Having considered the Pretrial Order, the testimony presented at trial, the demeanor and credibility of the witnesses, the depositions and exhibits, and the arguments of the parties, the Court makes the following:

FINDINGS OF FACT

1. Claimant is 28 years old. She graduated from high school and has attended college for one year. She has two children.

Knee problems: The early years.

2. Claimant has a history of knee problems dating back to her teenage years. She was first treated for problem knees when she was 14 years old. She reported to Dr. Paul M. Melvin on April 15, 1981, that both her knees gave out when climbing or descending stairs and were painful when she ran. Dr. Melvin diagnosed recurrent patellar subluxation. (Ex. 10 at 12.) The doctor described "patellar subluxation" as where the patella (knee cap) is partially but not wholly outside of the joint or its normal location. "Patellar dislocation", on the other hand, is where the patella is entirely outside the knee joint.
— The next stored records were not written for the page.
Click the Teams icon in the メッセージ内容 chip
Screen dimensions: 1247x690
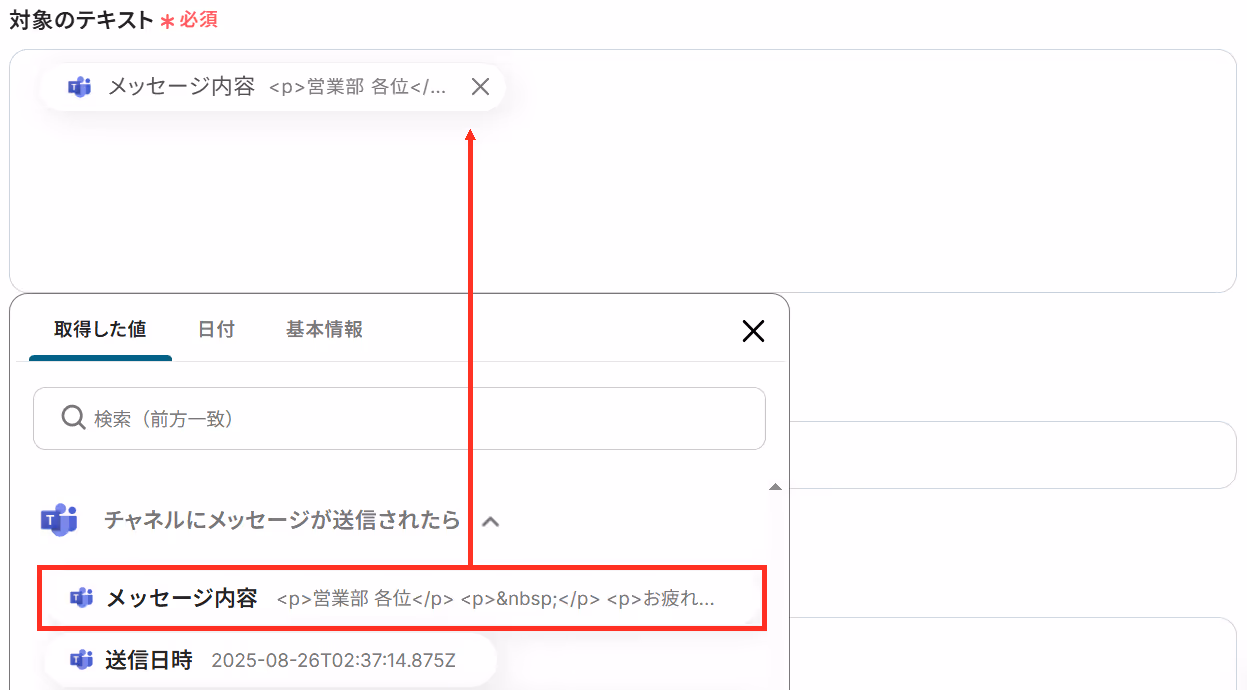tap(80, 87)
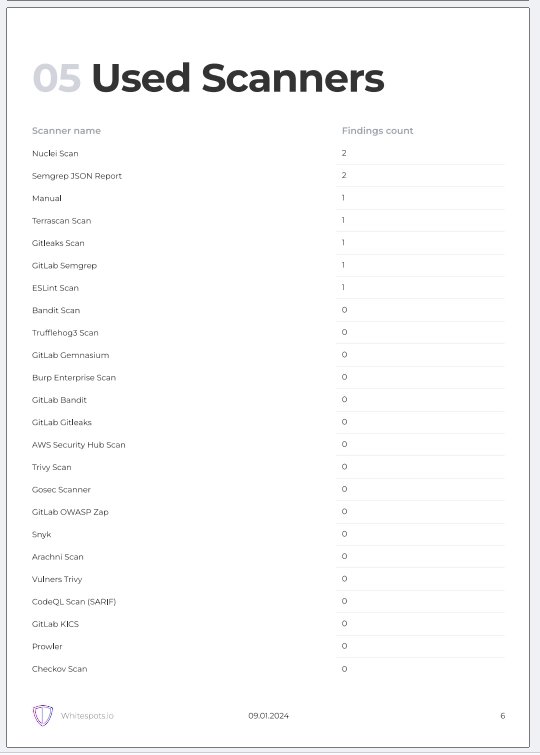Click the Findings count column header
540x755 pixels.
click(377, 130)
3. Dr. Melvin treated claimant conservatively, recommending that claimant wrap her knees, take aspirin and decrease her activities. In a follow-up visit on May 13, 1981, Dr. Melvin reported she was "entirely asymptomatic and no treatment is indicated." (Ex. 10 at 12.)

4. Painful knees caused claimant to return to Dr. Melvin on April 24, 1983. Dr. Melvin noted that her left knee "definitely [had] some crepitous [sic] and slides to the lateral side." He recommended that she wrap her knees and return if she had more trouble. (Id.)

5. Claimant's next visit to Dr. Melvin was on May 17, 1985. At that time she reported pain when climbing stairs and that her knee was giving way. Dr. Melvin's note does not indicate which knee was giving way. Id.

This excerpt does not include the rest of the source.